Inoltre, tutti gli isolati batterici sono risultati positivi, mediante prove di patogenicità, sia sulle specie vegetali spontanee da cui erano stati isolati, sia su piante di Actinidia spp. I risultati, saranno pubblicati prossimamente sulla rivista scientifica internazionale European Journal of Plant Pathology (Pseudomonas syringae pv. actinidiae isolated from non-kiwifruit plant species in China, Autori: Pu Liu, Shizhou Xue, Rong He, Jiayong Hu, Xiaojie Wang, Bing Jia, Lorenzo Gallipoli, Angelo Mazzaglia, Giorgio M. Balestra, Liwu Zhu).
Sulla base delle conoscenze attuali, si tratta della prima prova scientifica relativa all’isolamento di Psa da piante spontanee. Il fatto che questo batterio possa sopravvivere e colonizzare altre piante oltre a quelle di actinidia solleva nuove domande su come tale  patogeno si diffonda sia a livello locale, sia internazionale, come pure nuove questioni sulle azioni da adottare per prevenire e controllare efficacemente la diffusione del cancro batterio dell’actinidia.

Questo studio evidenzia le capacità di Psa non solo di sopravvivere, ma anche di sfruttare la sua patogenicità su piante spontanee largamente diffuse. I ceppi batterici isolati da queste specie vegetali, differenti da Actinidia spp,, sono stati identificati come Psa, ed inoltre risultano appartenere alla biovar 3, cioè quella maggiormente virulenta e dannosa.

Le specie di piante da cui è stato isolato Psa sono sia spontanee, come Setaria viridis (L.) Beauv. e Alternanthera philoxeroides (Mart.) Griseb., sia ornamentali come Paulownia tomentosa (Thunb.) Steud.S. viridis, nota come ‘coda di volpe’ è di diffusione mondiale; similare è la presenza e l’adattamento di A. philoxeroides, un’erba perenne presente specialmente lungo i corsi d’acqua mentre, P. tomentosa, è un albero deciduo originario della Cina dove è piuttosto popolare, ed ormai coltivato in tutto il mondo sia come albero ornamentale in parchi e giardini, sia per essere sempre più utilizzato nell’industria del legno e del mobile.

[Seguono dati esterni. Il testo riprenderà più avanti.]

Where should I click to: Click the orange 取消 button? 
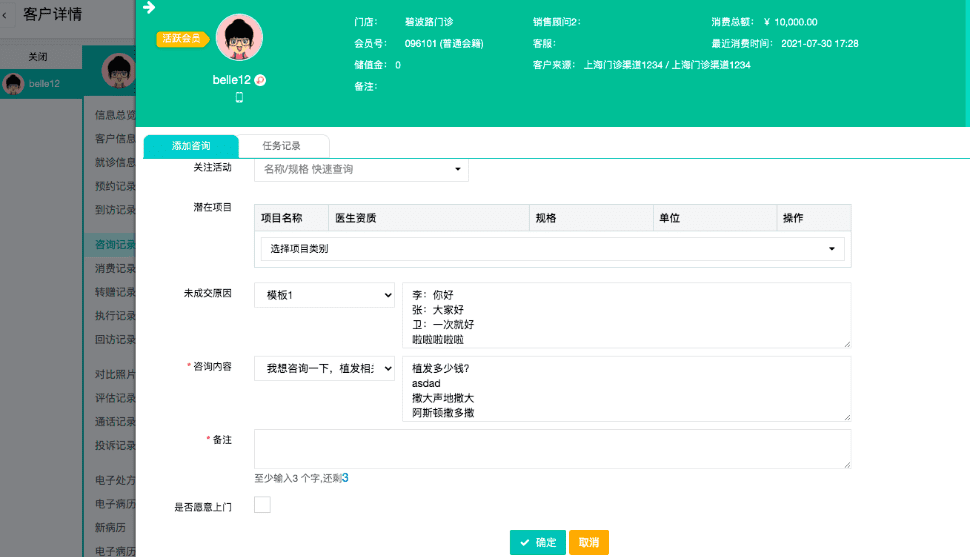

Questi risultati possono avere impatti importanti e forse inaspettati sulla valutazione della presenza di Psa in uno specifico areale, nonché sugli approcci da adottare sul controllo del cancro batterico dell’actinidia e, di conseguenza, su tutta la produzione di questa importante specie frutticola. Pertanto, per evitare la diffusione di Psa o, più concretamente, per diminuire il suo inoculo naturale, risulta importante l’eliminazione, secondo le ultime ricerche, di specie spontanee come S. viridis, quale ospite alternativo di Psa, infestante molto comune ed ampiamente diffusa nella maggior parte dei principali areali mondiali di produzione del kiwi come l’Italia, la Nuova Zelanda e la Cina.